— start EXCERPT TO READ —

LONDON: Oil fell more than 2 percent to below $86 a barrel on Friday, retreating from a 25-month high reached in the previous session, as concern about Irish debt spurred a broad retreat from riskier assets.
Attention in the oil market refocused on risk aversion and macroeconomic concerns at the end of a week when prices were sent higher by oil’s fundamentals – Chinese demand at a record and US inventories plunging.
US crude was down $2.05 a barrel at $85.76 as of 1025 GMT, after touching an intra-day peak of $88.63 on Thursday, the highest since October 2008. ICE Brent slid $1.63 to $87.18.
"This price slump can be explained by a general weakness of commodity prices triggered by the stronger US dollar and rumors of an imminent interest rate hike in China," said Carsten Fritsch, analyst at Commerzbank.
"Consequently, we are likely to be seeing profit taking by short-term oriented investors primarily."
The euro fell broadly on Friday, hitting a two-month low versus the Japanese yen and a six-week low versus the dollar on worries over Ireland’s public finances and as positions in riskier assets were pared back.

— end EXCERPT TO READ —

> **EXERCISE DETAILS**
Summarize the oil market report above in two sentences.

— start DATASET EXCERPT —

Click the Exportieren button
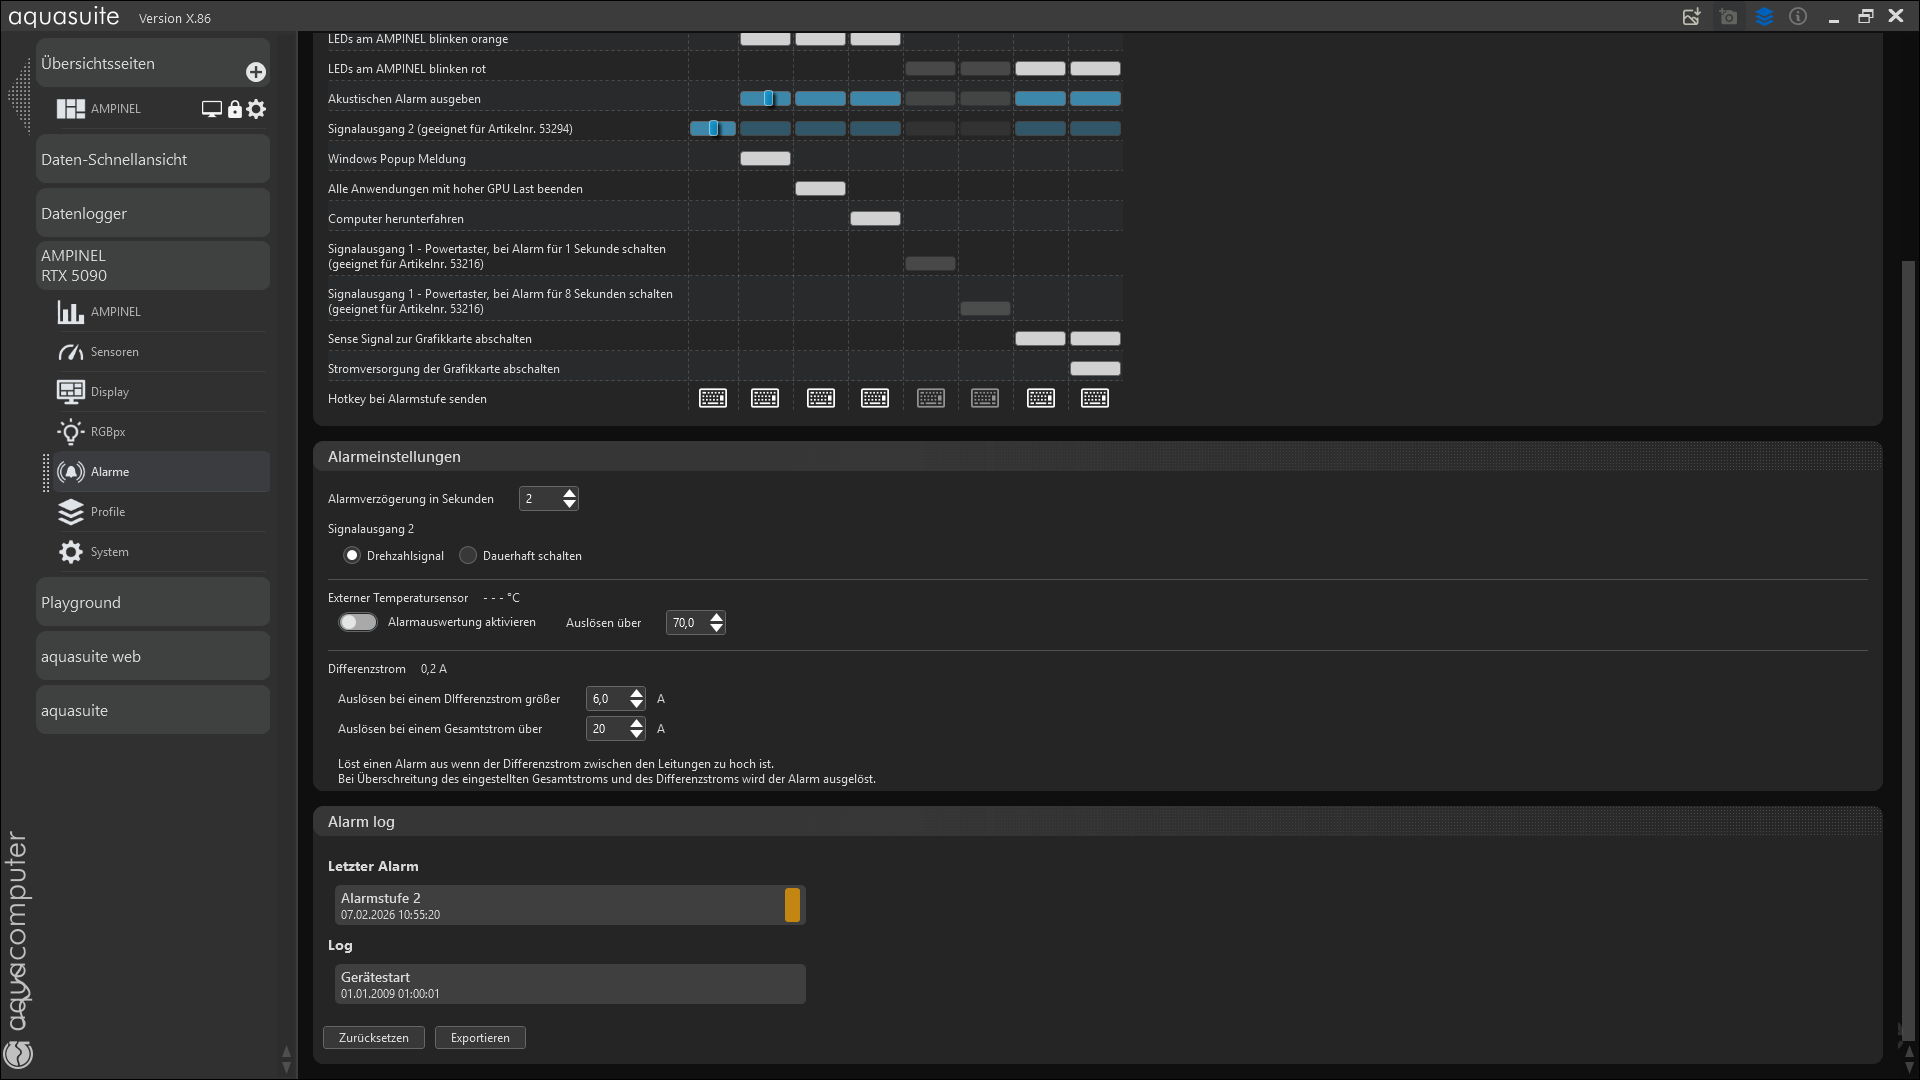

— end DATASET EXCERPT —

> **REPLY TO THE EXERCISE**
Oil fell more than 2 percent to below $86 a barrel on Friday, retreating from a 25-month high reached the previous day, as concern about Irish debt spurred a broad retreat from riskier assets after a week when record Chinese demand and plunging US inventories had pushed prices up. A Commerzbank analyst attributed the slump to general commodity weakness triggered by a stronger US dollar and rumors of a Chinese interest rate hike, while the euro also fell broadly on worries over Ireland's public finances.